I have my data in json file like {“doc_id_1”: [sentence1, sentence2, …], …} and want to create a DataLoader with these data to get then a sentence embedding. The problem is that, there are no labels (doc_id is not a true label, it is just the id of the document).
I have defined the class straightforward like in the example above:
class DocDataset(Dataset):
def __init__(self, json_file):
self.data = json.load(open(json_file))
def __getitem__(self, index):
x = self.data[index]
return x
def __len__(self):
return len(self.data)
json_file = 'dataset.json'
dataset = DocDataset(json_file)
loader = DataLoader(dataset, batch_size=5, num_workers=2, shuffle=True)
I might have a problem in getitem function, because I have a “KeyError”.
Thank you an advance!
Hello again, I think, I could solve the problem with KeyError:
def __getitem__(self, index):
for i, sent_list in enumerate(self.data.values()):
x = list(self.data.values())[i]
return x
I can’t get data.shape like in your example, since I’m working with list. And according to the next Error I’ve got, this must not be a list. So I defined it still wrong. Could you please tell me, where I get wrong?

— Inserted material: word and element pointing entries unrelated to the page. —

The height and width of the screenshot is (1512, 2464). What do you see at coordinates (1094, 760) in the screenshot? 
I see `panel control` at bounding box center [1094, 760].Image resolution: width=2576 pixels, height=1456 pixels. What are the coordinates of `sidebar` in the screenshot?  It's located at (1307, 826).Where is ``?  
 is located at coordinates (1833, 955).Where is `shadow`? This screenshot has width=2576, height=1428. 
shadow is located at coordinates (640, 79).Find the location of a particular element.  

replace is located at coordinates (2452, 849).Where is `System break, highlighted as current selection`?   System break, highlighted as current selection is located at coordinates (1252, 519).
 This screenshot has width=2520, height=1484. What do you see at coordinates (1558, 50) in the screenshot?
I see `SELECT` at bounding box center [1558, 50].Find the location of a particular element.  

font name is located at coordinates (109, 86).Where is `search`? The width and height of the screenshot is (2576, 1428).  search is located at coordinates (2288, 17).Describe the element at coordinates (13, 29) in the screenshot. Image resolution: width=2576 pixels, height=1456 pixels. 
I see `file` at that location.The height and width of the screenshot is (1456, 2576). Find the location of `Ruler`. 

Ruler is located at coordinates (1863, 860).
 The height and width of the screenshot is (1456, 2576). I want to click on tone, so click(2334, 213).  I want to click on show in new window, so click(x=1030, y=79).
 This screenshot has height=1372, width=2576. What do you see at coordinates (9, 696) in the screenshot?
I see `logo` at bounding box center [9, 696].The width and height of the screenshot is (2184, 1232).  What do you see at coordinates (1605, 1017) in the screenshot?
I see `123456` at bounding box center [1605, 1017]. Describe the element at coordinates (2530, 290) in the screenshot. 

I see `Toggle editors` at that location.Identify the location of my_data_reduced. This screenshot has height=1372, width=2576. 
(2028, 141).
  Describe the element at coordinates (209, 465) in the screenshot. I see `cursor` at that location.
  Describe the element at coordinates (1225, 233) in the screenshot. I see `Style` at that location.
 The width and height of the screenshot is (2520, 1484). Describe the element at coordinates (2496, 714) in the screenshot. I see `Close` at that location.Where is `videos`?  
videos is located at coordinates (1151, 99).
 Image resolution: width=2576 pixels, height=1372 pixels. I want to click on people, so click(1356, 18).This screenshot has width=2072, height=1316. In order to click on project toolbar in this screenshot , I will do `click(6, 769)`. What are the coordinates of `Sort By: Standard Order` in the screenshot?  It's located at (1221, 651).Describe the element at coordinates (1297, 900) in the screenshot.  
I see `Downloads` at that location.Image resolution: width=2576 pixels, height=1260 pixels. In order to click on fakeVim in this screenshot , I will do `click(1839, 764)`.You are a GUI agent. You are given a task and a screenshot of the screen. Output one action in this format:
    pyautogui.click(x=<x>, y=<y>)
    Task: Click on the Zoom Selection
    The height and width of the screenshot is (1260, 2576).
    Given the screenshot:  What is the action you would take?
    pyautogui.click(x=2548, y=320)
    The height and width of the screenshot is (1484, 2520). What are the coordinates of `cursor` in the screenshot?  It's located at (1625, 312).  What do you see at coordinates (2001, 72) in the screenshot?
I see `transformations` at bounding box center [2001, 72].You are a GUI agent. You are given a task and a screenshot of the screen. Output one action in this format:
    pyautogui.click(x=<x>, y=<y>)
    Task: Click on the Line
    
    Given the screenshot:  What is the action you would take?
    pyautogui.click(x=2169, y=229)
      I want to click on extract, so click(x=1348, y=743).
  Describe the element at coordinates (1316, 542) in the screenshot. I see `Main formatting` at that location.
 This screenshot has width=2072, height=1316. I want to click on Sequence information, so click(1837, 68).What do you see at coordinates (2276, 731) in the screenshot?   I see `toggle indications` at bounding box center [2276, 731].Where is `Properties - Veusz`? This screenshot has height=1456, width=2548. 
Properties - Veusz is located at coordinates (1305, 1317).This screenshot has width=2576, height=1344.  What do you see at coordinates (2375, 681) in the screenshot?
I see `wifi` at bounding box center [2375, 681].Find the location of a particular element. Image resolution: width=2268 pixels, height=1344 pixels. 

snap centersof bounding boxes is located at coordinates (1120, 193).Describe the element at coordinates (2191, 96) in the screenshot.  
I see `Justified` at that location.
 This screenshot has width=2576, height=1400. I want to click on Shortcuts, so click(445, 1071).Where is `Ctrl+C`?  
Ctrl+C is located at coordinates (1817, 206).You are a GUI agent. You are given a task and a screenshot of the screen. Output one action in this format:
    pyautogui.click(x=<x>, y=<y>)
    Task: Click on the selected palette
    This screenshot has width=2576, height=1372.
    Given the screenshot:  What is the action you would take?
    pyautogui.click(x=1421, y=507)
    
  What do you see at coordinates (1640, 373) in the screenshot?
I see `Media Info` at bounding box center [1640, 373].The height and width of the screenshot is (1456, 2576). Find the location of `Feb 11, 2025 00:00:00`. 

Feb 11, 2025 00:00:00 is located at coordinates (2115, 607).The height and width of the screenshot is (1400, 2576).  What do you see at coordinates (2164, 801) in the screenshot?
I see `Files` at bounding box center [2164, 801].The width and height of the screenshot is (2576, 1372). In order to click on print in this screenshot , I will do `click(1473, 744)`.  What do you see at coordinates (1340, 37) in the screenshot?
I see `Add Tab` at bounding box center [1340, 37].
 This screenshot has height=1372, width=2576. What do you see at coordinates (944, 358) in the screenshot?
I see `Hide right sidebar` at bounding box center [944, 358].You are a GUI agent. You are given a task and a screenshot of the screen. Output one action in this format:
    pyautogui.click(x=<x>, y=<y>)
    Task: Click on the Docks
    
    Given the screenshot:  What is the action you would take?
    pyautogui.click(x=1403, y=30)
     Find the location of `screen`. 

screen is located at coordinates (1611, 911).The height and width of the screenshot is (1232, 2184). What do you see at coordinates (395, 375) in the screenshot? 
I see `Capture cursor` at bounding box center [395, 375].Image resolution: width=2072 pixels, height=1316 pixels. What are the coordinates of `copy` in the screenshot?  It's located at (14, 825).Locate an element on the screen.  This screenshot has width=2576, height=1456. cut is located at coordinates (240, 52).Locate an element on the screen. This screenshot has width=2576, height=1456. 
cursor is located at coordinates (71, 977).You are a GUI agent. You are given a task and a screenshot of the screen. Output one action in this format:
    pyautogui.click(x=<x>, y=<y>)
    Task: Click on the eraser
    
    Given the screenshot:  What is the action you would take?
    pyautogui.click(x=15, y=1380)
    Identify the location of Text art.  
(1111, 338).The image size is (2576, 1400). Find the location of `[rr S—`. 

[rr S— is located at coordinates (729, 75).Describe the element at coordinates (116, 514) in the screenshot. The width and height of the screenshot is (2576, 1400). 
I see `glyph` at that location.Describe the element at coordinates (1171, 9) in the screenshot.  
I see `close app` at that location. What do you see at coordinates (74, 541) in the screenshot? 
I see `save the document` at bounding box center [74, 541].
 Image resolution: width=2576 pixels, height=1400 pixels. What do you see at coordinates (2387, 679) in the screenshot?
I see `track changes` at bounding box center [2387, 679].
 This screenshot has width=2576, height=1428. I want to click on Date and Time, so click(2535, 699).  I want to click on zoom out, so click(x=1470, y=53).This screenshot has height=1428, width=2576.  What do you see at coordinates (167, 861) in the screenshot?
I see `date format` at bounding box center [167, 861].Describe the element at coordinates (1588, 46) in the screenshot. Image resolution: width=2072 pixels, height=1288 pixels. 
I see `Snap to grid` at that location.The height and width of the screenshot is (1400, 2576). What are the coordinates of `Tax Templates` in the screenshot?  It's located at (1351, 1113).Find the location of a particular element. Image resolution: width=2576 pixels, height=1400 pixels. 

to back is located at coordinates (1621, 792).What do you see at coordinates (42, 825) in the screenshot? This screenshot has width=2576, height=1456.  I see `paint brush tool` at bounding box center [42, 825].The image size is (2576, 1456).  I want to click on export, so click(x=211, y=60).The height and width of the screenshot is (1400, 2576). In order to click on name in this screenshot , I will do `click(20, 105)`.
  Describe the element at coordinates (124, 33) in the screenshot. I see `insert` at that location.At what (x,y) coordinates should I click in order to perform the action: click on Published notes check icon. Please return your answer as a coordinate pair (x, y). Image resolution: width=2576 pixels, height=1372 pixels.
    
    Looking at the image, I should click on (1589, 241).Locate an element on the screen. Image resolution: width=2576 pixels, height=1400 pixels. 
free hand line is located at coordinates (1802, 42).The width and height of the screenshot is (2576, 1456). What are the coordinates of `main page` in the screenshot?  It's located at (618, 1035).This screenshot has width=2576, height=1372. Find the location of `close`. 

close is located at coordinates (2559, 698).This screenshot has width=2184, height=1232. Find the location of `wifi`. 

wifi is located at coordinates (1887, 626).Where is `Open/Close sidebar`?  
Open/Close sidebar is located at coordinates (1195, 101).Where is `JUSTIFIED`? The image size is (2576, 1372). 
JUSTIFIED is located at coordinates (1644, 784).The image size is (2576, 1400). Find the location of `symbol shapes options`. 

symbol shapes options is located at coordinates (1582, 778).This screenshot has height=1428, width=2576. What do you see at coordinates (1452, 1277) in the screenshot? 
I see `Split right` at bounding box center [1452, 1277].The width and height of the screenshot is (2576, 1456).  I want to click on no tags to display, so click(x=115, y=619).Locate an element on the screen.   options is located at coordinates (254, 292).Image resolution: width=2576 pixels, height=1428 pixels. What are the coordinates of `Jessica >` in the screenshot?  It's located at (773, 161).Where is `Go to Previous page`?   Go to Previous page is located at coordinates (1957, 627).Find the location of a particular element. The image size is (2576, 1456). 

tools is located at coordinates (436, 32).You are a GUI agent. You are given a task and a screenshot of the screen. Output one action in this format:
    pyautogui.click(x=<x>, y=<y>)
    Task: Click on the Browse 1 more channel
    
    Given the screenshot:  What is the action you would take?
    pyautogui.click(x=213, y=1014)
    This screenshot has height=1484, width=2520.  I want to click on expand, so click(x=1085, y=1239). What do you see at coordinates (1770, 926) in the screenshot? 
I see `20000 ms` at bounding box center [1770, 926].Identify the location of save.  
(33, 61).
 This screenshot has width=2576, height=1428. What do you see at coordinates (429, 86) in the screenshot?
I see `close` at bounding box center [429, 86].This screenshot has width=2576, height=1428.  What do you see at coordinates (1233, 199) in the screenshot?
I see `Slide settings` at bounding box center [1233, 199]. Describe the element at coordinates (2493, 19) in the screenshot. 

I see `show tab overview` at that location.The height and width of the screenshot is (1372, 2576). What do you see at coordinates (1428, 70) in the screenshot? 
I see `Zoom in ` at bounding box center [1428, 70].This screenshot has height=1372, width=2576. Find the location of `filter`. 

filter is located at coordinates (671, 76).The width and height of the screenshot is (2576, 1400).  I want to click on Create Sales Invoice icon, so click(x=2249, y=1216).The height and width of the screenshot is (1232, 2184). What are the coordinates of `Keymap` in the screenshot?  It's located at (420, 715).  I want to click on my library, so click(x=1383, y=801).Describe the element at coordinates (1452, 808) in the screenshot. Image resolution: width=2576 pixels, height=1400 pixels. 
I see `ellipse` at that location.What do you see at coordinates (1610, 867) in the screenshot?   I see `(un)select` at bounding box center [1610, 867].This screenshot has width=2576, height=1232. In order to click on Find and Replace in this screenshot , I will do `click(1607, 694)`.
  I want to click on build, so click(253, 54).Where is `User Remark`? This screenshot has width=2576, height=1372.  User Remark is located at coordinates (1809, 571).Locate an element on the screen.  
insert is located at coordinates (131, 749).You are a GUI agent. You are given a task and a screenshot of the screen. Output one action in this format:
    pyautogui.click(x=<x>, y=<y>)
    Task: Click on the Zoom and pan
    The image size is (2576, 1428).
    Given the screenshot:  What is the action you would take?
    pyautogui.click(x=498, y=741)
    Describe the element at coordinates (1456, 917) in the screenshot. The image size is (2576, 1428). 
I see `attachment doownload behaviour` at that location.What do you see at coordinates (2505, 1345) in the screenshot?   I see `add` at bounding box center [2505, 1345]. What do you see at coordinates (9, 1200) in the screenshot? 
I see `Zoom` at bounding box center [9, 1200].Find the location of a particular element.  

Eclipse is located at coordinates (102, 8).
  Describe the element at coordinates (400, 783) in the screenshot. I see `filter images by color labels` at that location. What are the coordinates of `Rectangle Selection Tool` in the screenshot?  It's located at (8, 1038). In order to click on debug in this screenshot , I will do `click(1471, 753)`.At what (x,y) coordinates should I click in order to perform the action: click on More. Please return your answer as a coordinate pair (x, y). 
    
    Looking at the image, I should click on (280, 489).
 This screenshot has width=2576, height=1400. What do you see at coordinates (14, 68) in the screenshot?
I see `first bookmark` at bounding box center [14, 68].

train_dataloader = DataLoader(dataset, batch_size=5, num_workers=2, shuffle=True)
train_loss = losses.CosineSimilarityLoss(model)
#Tune the model
model.fit(train_objectives=[(train_dataloader, train_loss)], epochs=1, warmup_steps=100)
AttributeError: 'list' object has no attribute 'texts'
I’m not sure where the new error is raised, as I cannot see any usage of the text
attribute. Could you check, which function is trying to access this attribute and make sure it’s using the right object?